Final colloquium Melissa Molenaars

27 september 2024 09:00 t/m 10:00 - Locatie: IDE-Norbert Roozenburg, 32.C-1-030 - Door: DCSC | Zet in mijn agenda

Deep Non-Negative Matrix Factorization to Improve Interpretability of Imaging Mass Spectrometry Data

Supervisor: R. Van de plas

Abstract:

In medical research, Imaging Mass Spectrometry (IMS) is a powerful tool that facilitates the spatial mapping of biomolecules in tissue samples, contributing to the identification of disease biomarkers and the analysis of drug effects. While offering valuable insights, IMS data is often large and complex, presenting challenges in data interpretation. Traditional techniques such as principal component analysis (PCA) and non-negative matrix factorization (NMF) have been employed to address these issues, but they fall short due to their inability to fully capture the complex, mixed nature of IMS data. Deep non-negative matrix factorization (deep NMF) offers a promising solution by employing a multi-layer architecture, allowing for dimensionality reduction while improving interpretability.
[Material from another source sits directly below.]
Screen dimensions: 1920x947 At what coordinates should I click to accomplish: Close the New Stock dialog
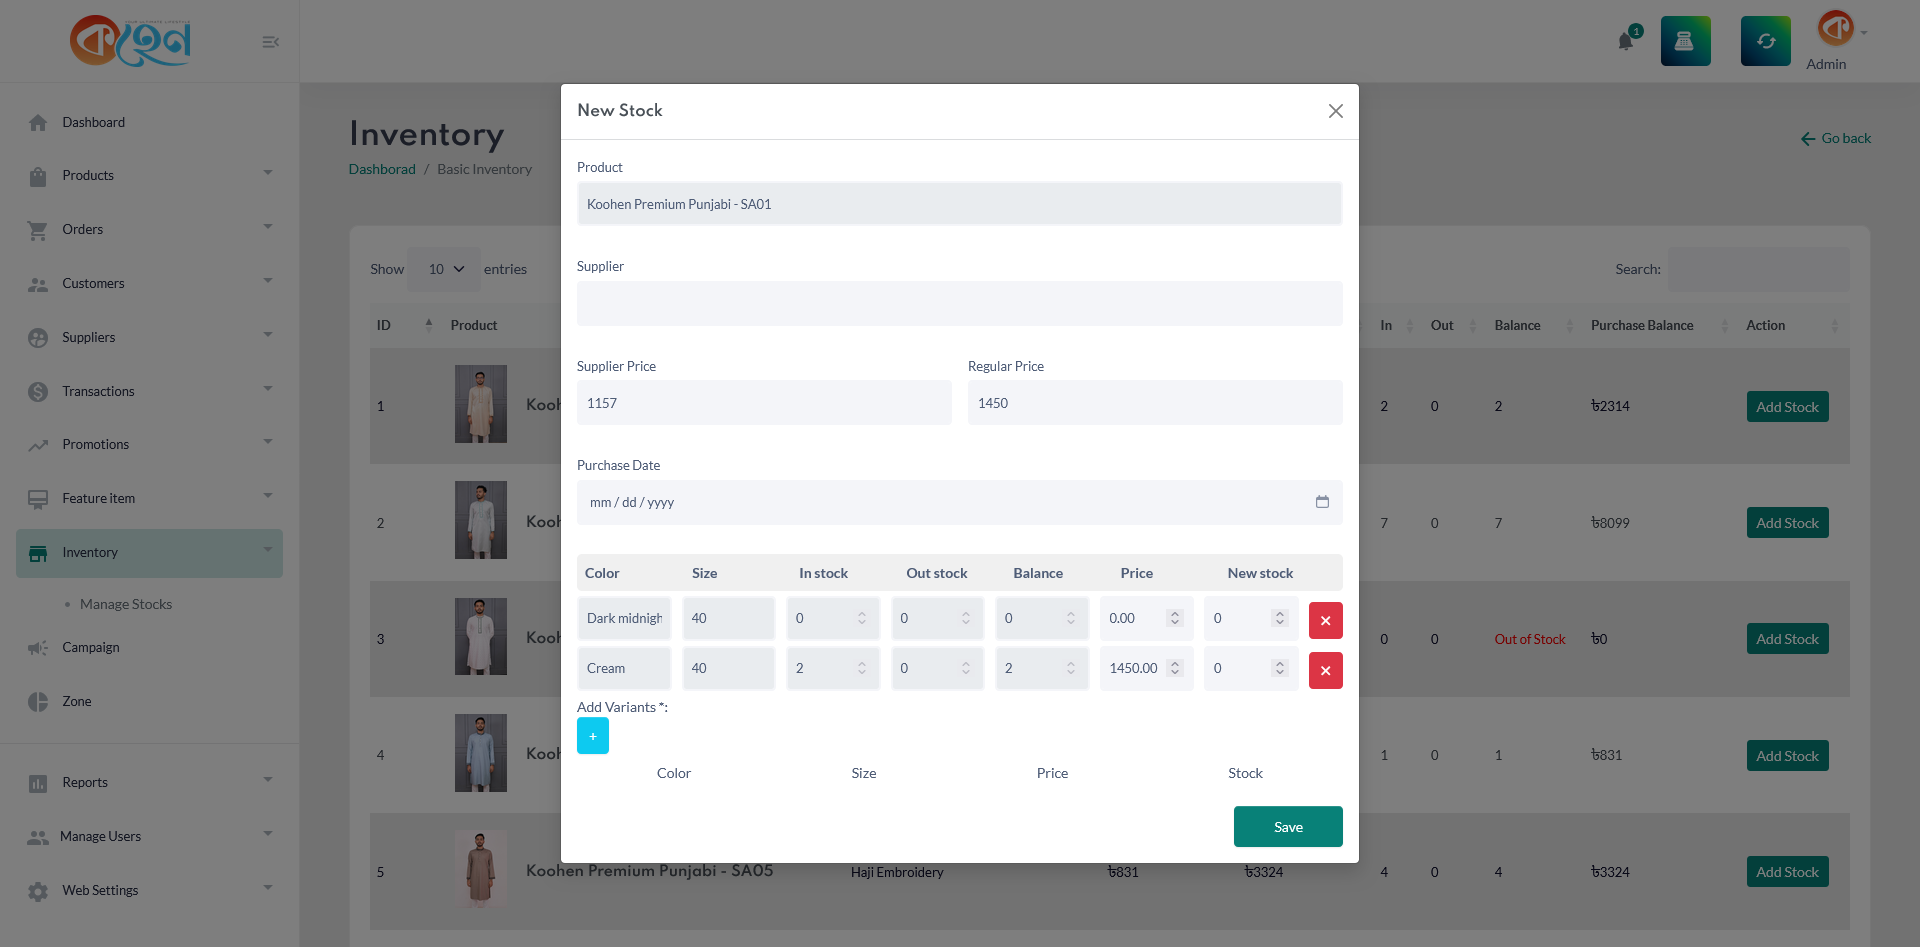tap(1335, 111)
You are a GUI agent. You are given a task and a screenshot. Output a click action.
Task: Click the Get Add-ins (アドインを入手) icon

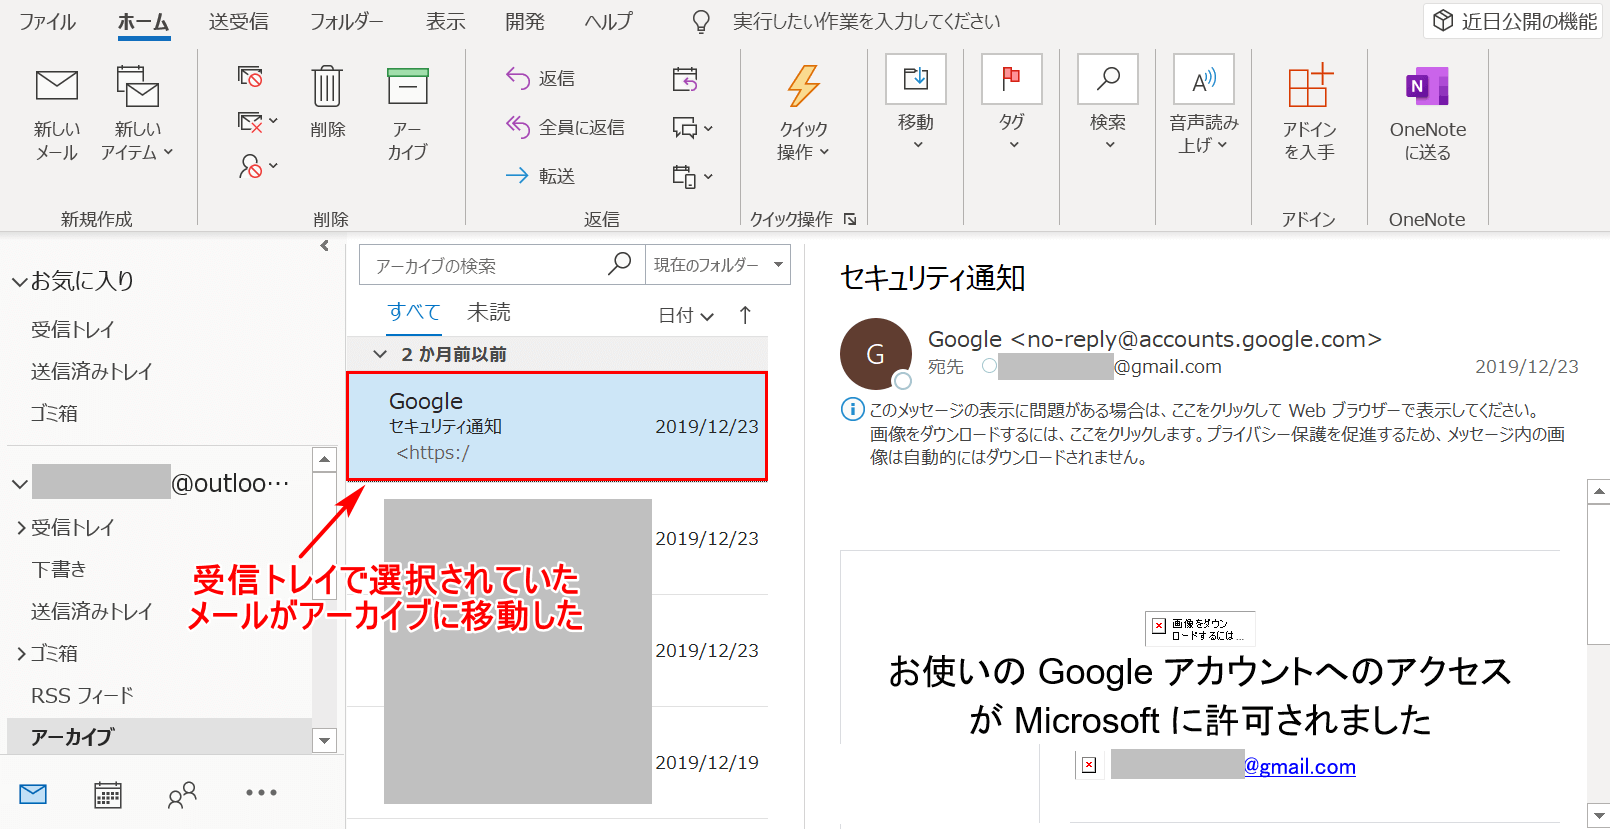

Deep NMF can decompose IMS data into multiple structures, helping to uncover complex biochemical interactions. This thesis explores the application of deep NMF to IMS data, deriving update algorithms for both the Frobenius norm and generalized Kullback-Leibler (gKL) divergence, and testing these methods on MALDI-TOF IMS data. Results show that the deep multiplicative update rule (MUR) outperforms non-deep methods in terms of interpretability and surpasses multi-layer structures in both reconstruction error and interpretability. Computational challenges remain in tuning algorithm parameters and achieving convergence in deep Alternating Direction Method of Multipliers (ADMM) NMF.